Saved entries
**********
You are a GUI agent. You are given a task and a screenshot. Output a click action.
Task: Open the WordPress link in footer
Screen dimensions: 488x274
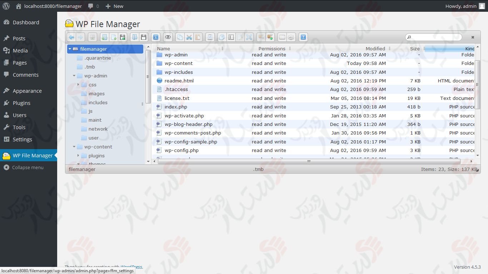click(131, 267)
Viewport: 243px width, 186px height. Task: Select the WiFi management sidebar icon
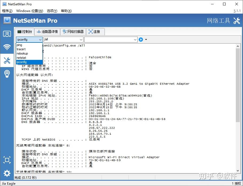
**********
▶ [Work instructions]:
Each entry above must be repeated word for word, minus its images.

▶ [Answer box]:
You are a GUI agent. You are given a task and a screenshot. Output a click action.
Task: Open the WordPress link in footer
Screen dimensions: 488x274
click(131, 267)
Viewport: 243px width, 186px height. Task: Select the WiFi management sidebar icon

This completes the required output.